Japanese "pronouns" also function differently from most modern Indo-European pronouns (and more like nouns) in that they can take modifiers as any other noun may. For instance, one cannot say in English:

*The amazed he ran down the street. (ungrammatical)

But one can grammatically say essentially the same thing in Japanese:

Odoroita kare-wa michi-o hashitte itta. (grammatically correct)

This is partly due to the fact that these pronoun words evolved from regular nouns, such as kimi "you" (君 "lord"), anata "you" (あなた "that side, yonder"), and boku "I" (僕, "servant"). Some linguists do not classify Japanese "pronouns" as pronouns, but rather as referential nouns. Japanese personal pronouns are generally used only in situations requiring special emphasis as to who is doing what to whom.

The choice of words used as pronouns is correlated with the sex of the speaker and the social situation in which they are spoken: men and women alike in a formal situation generally refer to themselves as watashi (私 "private") or watakushi (also 私), while men in rougher or intimate conversation are much more likely to use the word ore (俺 "oneself," "myself") or boku. Similarly, different words such as anata, kimi, and omae (お前, more formally 御前 "the one before me") may be used to refer to a listener depending on the listener's relative social position and the degree of familiarity between the speaker and the listener. When used in different social relationships, the same word may have positive (intimate or respectful) or negative (distant or disrespectful) connotations.

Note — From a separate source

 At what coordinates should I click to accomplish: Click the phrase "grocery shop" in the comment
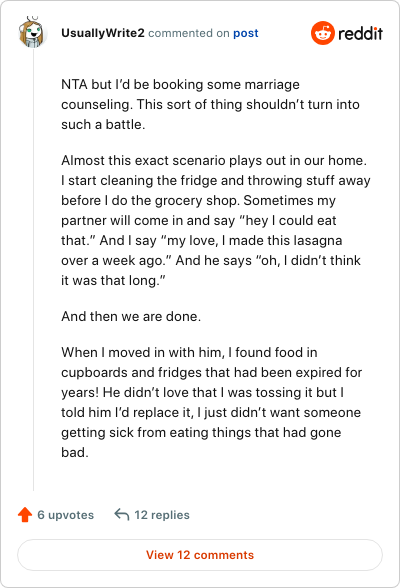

Japanese often use titles of the person referred to where pronouns would be used in English. For example, when speaking to one's teacher, it is appropriate to use sensei (先生, teacher), but inappropriate to use anata. This is because anata is used to refer to people of equal or lower status, and one's teacher has higher status.

Inflection and Conjugation

Japanese has no grammatical number or gender. The noun hon (本) may refer to a single book or several books; hito (人) can mean "person" or "people"; and ki (木) can be "tree" or "trees." Where number is important, it can be indicated by providing a quantity (often with a counter word) or (rarely) by adding a suffix. Words for people are usually understood as singular. Words that refer to people and animals can be made to indicate a group of individuals through the addition of a collective suffix (a noun suffix that indicates a group), such as -tachi, but this is not a true plural: the meaning is closer to the English phrase "and company." A group described as Tanaka-san-tachi may include people not named Tanaka. Some Japanese nouns are effectively plural, such as hitobito "people" and wareware "we/us," while the word for tomodachi "friend" is considered singular, although plural in form.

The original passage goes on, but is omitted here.